# Yönerge:
Aşağıdaki verilerde "screenshot" dizesini içeren bütün satırları bir araya toplayın. Büyük ve küçük harf farkı dikkate alınsın.

# Verilen veriler:
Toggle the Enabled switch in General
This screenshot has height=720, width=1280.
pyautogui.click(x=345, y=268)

--

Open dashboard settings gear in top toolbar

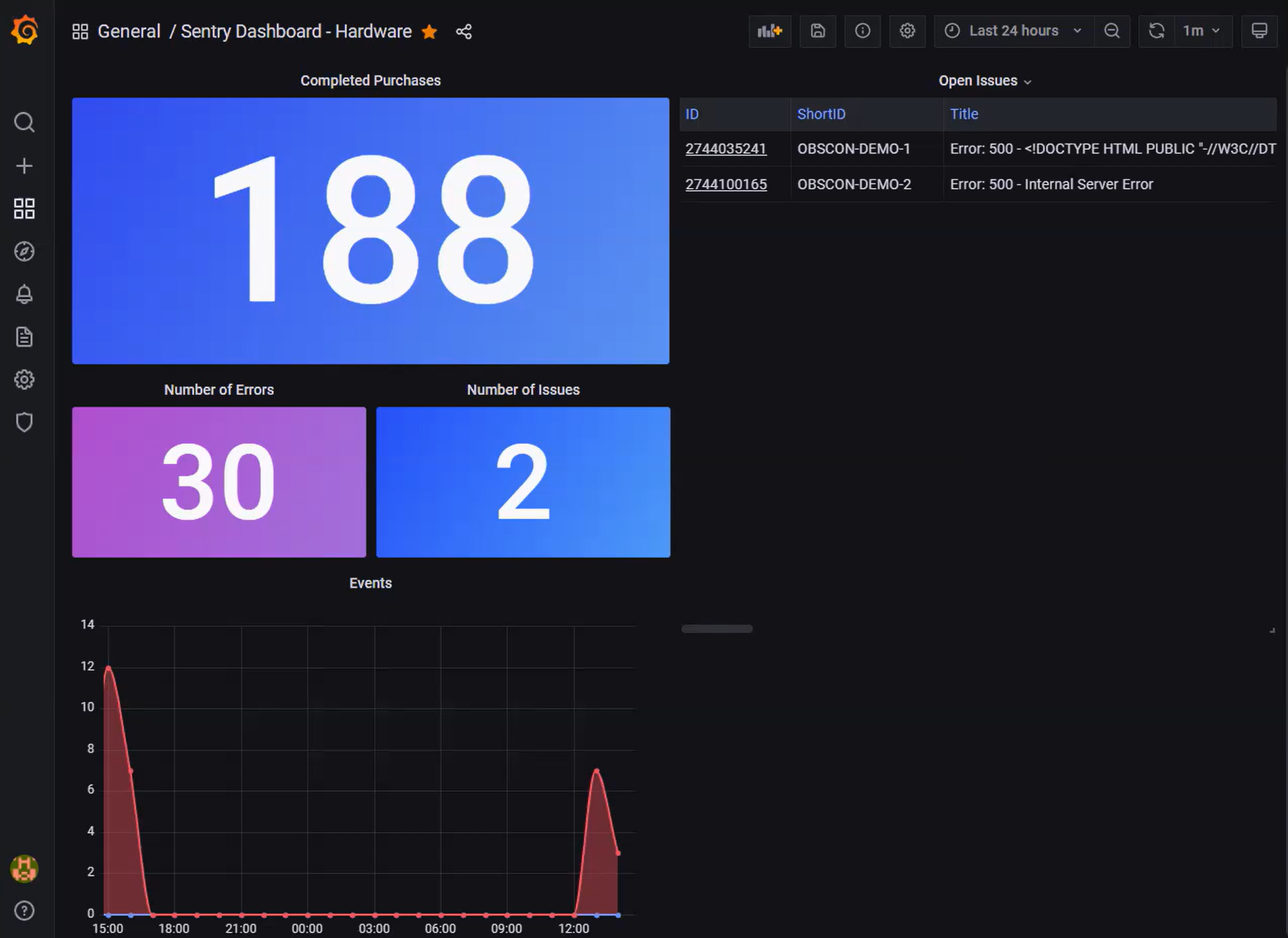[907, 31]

...

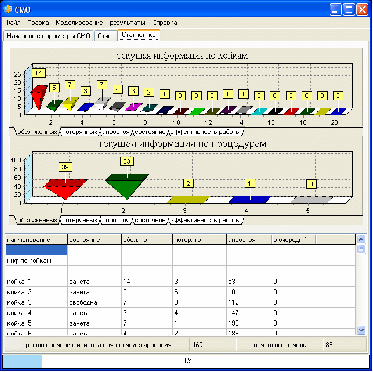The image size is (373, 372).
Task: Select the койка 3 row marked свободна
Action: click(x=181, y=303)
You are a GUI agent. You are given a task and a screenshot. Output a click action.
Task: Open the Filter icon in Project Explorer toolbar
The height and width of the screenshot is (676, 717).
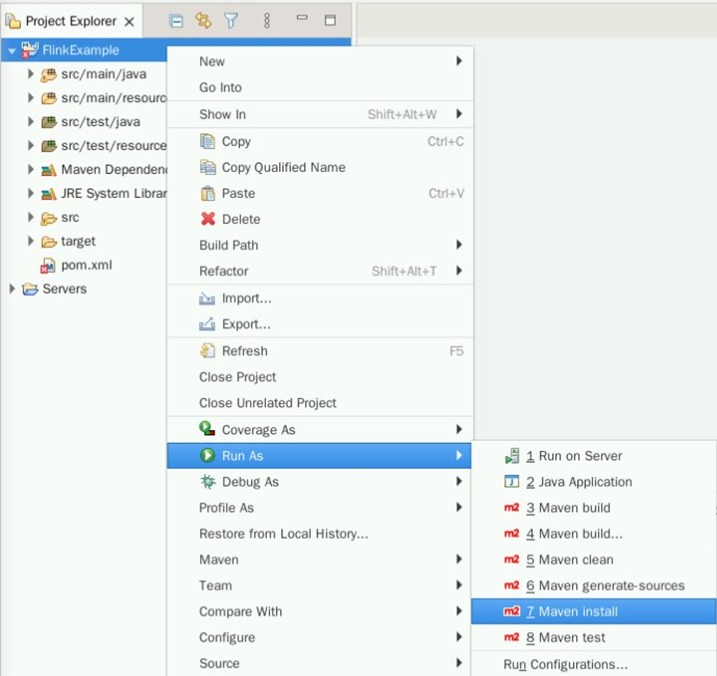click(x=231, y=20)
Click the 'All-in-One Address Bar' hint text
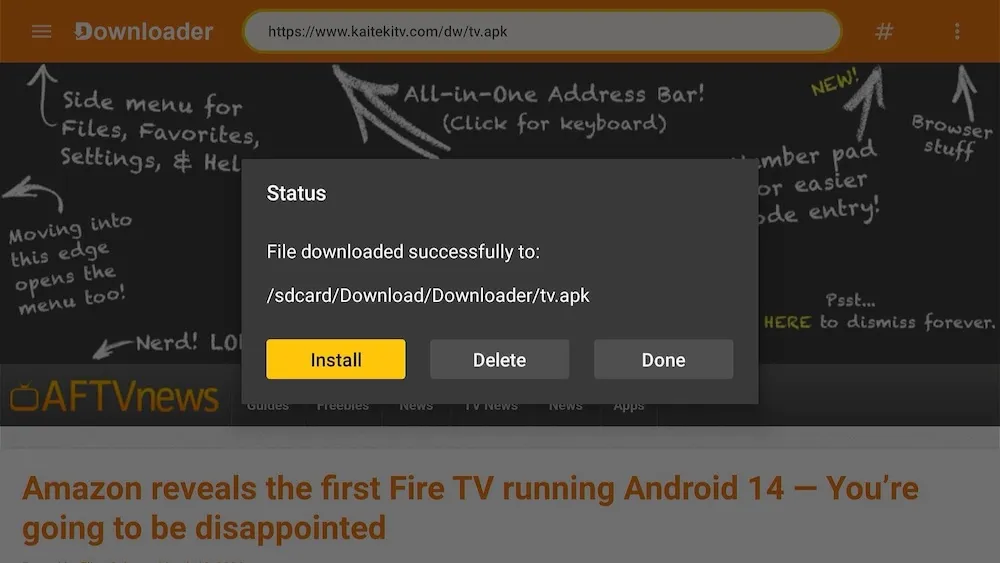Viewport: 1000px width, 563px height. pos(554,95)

# Örnek çözüm:
This screenshot has height=720, width=1280.
You are a GUI agent. You are given a task and a screenshot. Output a click action.
The height and width of the screenshot is (676, 717).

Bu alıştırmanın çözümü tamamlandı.